L’environnement dans lequel le personnel de l’entreprise évolue est très important du fait que c’est l’élément qui stimule ses compétences, son savoir et son sens de l’innovation. En conséquence, pour réussir un projet d’innovation, il faut orientée les décisions vers des décisions managériale :
Mettre en place une plateforme d’échange : elle permet aux différentes personnes intervenantes dans le projet de faire des échanges d’informations, de partage de savoir et de connaissances dans le but de combiner leurs compétences et expériences afin de faire émerger de nouvelles idées.
Dans cette équipe, les anciens de l’entreprise doivent avoir une obligation de partage en tant que mémoire vivante de l’entreprise.
Faciliter l’accès aux informations : mettre à disposition les outils ou matériels nécessaires pour pouvoir accéder facilement à toutes sortes d’informations : internet, bibliographie.
Etre attentif à l’environnement : prendre en compte l’évolution du marché, d’une part, celle de l’offre (la concurrence), d’autre part, celle de la demande (la clientèle).
Les informations récoltées sur les meilleures pratiques du secteur servent, par la suite, d’outils d’aide à la décision.

Organiser des séances de formation ou d’encadrement pour ses collaborateurs :
Les dirigeants doivent afficher un esprit d’ouverture sur les besoins intellectuels des employées : les formations et les renforcements de capacité doivent être primées par rapport aux investissements physiques.

Généralement, une décision est jugée à posteriori, en fonction du résultat obtenu par rapport aux objectifs fixés ou aux besoins de l’entreprise puisqu’une bonne décision est considérée comme la réponse apportée au problème.

Cependant, à priori, elle peut également être appréciée selon le nombre de partisans qui y adhèrent car le processus décisionnel est un processus collectif.

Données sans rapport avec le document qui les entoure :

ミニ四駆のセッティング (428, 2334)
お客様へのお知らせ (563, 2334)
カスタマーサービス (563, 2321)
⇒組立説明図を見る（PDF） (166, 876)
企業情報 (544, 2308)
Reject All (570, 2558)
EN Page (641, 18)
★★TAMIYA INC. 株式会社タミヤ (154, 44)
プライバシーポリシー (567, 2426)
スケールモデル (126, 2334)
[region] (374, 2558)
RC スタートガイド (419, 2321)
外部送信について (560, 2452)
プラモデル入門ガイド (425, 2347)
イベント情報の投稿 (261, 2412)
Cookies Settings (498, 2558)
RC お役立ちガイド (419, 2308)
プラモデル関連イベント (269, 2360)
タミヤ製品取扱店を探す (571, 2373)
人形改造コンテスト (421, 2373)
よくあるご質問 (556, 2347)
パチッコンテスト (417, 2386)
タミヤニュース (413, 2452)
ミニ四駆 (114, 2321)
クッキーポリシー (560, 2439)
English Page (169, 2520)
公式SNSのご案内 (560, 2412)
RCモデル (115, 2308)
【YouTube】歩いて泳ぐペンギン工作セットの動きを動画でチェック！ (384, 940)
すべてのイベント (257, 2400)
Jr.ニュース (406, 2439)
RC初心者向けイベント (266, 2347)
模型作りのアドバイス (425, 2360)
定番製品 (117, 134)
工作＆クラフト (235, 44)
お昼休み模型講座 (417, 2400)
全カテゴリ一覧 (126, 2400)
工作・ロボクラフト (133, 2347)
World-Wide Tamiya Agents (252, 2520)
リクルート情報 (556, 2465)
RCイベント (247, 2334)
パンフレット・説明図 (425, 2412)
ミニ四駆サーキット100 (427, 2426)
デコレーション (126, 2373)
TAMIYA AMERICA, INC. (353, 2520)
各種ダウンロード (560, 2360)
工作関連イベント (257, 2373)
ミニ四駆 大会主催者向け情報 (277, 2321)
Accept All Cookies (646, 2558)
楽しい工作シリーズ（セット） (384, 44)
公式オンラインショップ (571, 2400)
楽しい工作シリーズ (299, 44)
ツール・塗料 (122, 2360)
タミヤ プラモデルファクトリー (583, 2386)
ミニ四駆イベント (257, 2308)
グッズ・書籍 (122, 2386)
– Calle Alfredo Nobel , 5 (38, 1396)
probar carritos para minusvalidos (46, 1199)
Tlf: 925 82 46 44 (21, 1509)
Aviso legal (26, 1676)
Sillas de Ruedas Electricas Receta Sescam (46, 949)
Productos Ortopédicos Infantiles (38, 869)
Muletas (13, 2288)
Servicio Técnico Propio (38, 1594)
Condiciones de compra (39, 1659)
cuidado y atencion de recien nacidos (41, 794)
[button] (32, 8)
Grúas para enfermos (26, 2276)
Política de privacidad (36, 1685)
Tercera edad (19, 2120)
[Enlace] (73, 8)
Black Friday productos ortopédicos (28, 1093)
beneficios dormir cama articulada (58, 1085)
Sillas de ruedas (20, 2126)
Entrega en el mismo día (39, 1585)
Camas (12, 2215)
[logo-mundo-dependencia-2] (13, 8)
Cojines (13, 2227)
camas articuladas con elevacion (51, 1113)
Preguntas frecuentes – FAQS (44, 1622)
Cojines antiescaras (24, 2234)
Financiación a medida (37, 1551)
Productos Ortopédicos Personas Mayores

Néanmoins, il est tout d’abord important de signaler qu’une bonne décision ou une décision optimale doit être supportée, en amont, par une base d’informations solide qui retrace la prévisibilité des risques, mais aussi les opportunités à saisir. L’optimisation de la gestion des informations, par contre, dépend de la possession d’un système d’informations performantes. Les informations traitées à travers le processus servent d’outils d’aide à la décision. Décider après n’est qu’un acte simple relevant d’un choix politique ou d’un positionnement stratégique. Ainsi, on ne peut parler de mauvaise ou de bonne décision car la qualification dépend du positionnement de celui ou celle qui prend la décision.

Une décision n’est pas aussi sans risque car elle dépend à la fois des aspects durée et opportunités. Tout dirigeant sait que les décisions stratégiques à impact sur le long terme nécessitent plus d’analyse, d’investigations et d’autres éléments permettant d’établir une pérennité tels que l’analyse des ratios, du part de marché, de l’effet de levier et l’élaboration d’un business plan. Par ailleurs, les décisions opérationnelles se basent sur des analyses techniques simples, sans introduire la notion de temps et sont à faible risque, telles que la décision pour l’achat des fournitures bureautiques.

Comme le dirigeant est chargé de prendre les décisions, mieux décider pour mieux innover revient à prendre des décisions axées vers le développement de connaissances des collaborateurs au sein de l’entreprise. Le summum du développement sera, sans conteste, la qualification de l’entreprise concernée comme étant une organisation apprenante.